:: Document passage ::
2010-12-12 Thread Török Edwin
On Sun, 12 Dec 2010 20:09:00 +0100
Benedikt Meurer benedikt.meu...@googlemail.com wrote:

 
 On Dec 12, 2010, at 16:55 , Török Edwin wrote:
 
  [...]
  Problem #2: Int64.div n 2 - idiv instruction. 
  
  A C compiler would optimize this to a right shift. Changing that to
  'Int64.shift_right n 1' speeds up the code.
 
 This is easy to fix in ocamlopt (see attached patch
 ocamlopt-natint.patch), by applying the same optimizations already
 used for constant int's to constant natint's (Int64 is Nativeint on
 64bit).

Nice patch. I definitely agree that what can be fixed in ocamlopt's
high-level opts should be fixed there, rather than hope that LLVM will
just do everything.

 [...]
  
  One advantage of using LLVM is that it would notice arithmetic
  optimizations like this and perform it itself (even if you use the
  boxed representation).
:::
:: Supplied material ::
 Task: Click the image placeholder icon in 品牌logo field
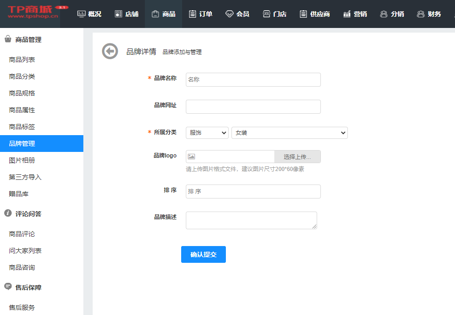tap(191, 157)
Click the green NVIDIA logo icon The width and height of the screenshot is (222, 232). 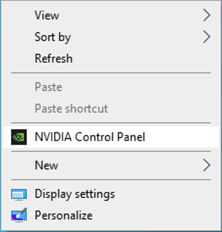pyautogui.click(x=19, y=137)

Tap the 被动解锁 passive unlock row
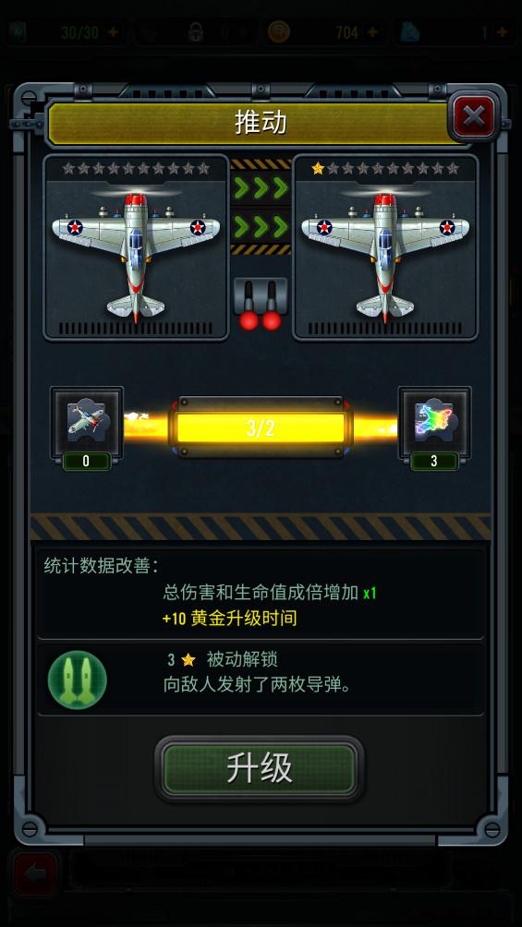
:::
*Brief*: Rewrite the portion of the Int64 division thread above that runs from "2010-12-12 Thread Török" down to "- idiv instruction.", replacing "idiv" with "IDIV".

*Final result*:
2010-12-12 Thread Török Edwin
On Sun, 12 Dec 2010 20:09:00 +0100
Benedikt Meurer benedikt.meu...@googlemail.com wrote:

 
 On Dec 12, 2010, at 16:55 , Török Edwin wrote:
 
  [...]
  Problem #2: Int64.div n 2 - IDIV instruction.